Scan the entries that follow and give only the number of lines containing "computer".

### Excerpted records
++++++

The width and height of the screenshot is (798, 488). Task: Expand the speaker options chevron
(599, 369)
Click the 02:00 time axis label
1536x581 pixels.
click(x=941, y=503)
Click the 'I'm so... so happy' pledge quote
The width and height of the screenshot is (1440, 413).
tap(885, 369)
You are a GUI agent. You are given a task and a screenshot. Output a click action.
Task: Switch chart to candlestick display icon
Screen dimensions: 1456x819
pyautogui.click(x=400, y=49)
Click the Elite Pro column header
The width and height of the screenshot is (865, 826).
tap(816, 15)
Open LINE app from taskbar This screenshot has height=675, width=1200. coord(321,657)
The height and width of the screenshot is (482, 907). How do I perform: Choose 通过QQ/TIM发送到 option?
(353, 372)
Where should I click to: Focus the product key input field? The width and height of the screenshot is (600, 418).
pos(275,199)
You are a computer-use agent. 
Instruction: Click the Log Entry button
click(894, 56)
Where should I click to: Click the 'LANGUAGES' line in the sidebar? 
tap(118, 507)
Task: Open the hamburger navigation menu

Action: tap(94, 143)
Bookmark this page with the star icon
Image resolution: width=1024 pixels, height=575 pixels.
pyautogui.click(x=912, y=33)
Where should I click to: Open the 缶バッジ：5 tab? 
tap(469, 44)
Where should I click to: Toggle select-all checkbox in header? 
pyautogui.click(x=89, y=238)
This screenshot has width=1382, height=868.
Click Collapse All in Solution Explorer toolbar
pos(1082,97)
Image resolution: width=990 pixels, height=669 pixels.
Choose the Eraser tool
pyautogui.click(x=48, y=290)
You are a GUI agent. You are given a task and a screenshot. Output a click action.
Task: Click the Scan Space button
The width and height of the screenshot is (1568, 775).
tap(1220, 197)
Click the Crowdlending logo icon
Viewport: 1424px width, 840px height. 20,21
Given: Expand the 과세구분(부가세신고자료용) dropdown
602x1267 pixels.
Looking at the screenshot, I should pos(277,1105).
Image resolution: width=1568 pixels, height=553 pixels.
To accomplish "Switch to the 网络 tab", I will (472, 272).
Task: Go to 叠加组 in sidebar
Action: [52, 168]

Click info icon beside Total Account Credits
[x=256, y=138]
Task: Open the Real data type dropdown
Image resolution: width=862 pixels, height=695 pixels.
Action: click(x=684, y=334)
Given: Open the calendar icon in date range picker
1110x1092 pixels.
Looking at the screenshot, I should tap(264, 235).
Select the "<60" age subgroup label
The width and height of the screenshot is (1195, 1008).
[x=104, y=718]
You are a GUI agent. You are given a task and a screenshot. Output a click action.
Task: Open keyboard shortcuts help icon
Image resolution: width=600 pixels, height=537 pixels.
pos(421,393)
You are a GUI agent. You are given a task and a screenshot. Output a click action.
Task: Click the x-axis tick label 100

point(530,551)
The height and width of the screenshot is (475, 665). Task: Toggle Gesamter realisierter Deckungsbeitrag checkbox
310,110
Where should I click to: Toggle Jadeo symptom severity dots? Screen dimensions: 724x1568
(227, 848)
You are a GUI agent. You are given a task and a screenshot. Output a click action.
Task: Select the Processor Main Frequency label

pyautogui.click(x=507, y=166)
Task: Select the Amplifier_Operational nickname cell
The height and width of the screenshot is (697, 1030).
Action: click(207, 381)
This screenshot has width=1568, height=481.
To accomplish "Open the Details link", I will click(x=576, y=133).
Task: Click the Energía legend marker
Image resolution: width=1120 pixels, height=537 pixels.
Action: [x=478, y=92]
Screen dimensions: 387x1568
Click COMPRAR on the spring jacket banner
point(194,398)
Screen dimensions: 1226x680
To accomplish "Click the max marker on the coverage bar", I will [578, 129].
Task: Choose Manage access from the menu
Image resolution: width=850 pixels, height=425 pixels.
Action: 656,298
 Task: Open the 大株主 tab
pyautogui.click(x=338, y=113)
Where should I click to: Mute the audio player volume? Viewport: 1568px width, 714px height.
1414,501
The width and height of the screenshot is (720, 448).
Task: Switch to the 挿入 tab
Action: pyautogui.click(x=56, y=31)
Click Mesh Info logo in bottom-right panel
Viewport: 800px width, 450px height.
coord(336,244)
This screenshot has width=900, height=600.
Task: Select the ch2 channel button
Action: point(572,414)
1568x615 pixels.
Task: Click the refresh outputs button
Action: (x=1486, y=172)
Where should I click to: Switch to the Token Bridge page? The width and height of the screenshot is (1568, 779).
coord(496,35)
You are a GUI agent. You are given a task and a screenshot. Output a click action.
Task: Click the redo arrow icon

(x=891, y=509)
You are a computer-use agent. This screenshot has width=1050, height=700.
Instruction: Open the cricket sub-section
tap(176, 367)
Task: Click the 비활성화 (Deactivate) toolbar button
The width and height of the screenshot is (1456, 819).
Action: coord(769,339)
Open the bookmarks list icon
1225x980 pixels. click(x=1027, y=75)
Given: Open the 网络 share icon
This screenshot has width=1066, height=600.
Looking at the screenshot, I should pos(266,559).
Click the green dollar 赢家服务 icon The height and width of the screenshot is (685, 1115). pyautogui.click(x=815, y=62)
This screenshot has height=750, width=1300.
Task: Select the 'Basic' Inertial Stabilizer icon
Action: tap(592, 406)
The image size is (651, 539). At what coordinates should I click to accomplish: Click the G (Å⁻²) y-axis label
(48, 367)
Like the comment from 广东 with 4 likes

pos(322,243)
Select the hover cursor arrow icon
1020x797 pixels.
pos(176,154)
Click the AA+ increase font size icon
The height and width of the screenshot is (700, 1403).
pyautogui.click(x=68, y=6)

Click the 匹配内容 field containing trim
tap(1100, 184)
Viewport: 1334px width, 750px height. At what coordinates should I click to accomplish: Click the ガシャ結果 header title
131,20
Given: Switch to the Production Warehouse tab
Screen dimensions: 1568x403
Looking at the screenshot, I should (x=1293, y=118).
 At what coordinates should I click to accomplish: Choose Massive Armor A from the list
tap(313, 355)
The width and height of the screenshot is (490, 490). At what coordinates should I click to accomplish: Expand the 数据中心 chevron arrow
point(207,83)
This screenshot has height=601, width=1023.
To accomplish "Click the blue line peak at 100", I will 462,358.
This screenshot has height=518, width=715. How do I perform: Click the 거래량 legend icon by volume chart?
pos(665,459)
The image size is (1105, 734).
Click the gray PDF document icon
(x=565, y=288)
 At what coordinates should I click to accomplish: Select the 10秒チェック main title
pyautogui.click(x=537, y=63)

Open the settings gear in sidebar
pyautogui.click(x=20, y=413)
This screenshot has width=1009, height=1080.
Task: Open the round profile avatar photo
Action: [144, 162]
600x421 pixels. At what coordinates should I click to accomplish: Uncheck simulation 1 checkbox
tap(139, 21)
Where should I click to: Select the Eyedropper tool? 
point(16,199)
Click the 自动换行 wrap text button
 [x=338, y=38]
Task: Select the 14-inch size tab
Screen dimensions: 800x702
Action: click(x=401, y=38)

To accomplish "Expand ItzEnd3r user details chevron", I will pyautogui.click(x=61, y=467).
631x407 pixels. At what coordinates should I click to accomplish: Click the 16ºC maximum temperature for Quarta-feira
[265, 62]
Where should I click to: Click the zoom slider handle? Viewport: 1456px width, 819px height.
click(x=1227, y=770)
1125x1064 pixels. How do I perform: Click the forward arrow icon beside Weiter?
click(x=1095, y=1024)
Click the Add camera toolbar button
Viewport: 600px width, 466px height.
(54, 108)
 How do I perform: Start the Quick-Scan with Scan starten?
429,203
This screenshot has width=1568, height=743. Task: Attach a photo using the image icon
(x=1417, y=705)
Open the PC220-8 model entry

++++++

### Answer to this task
2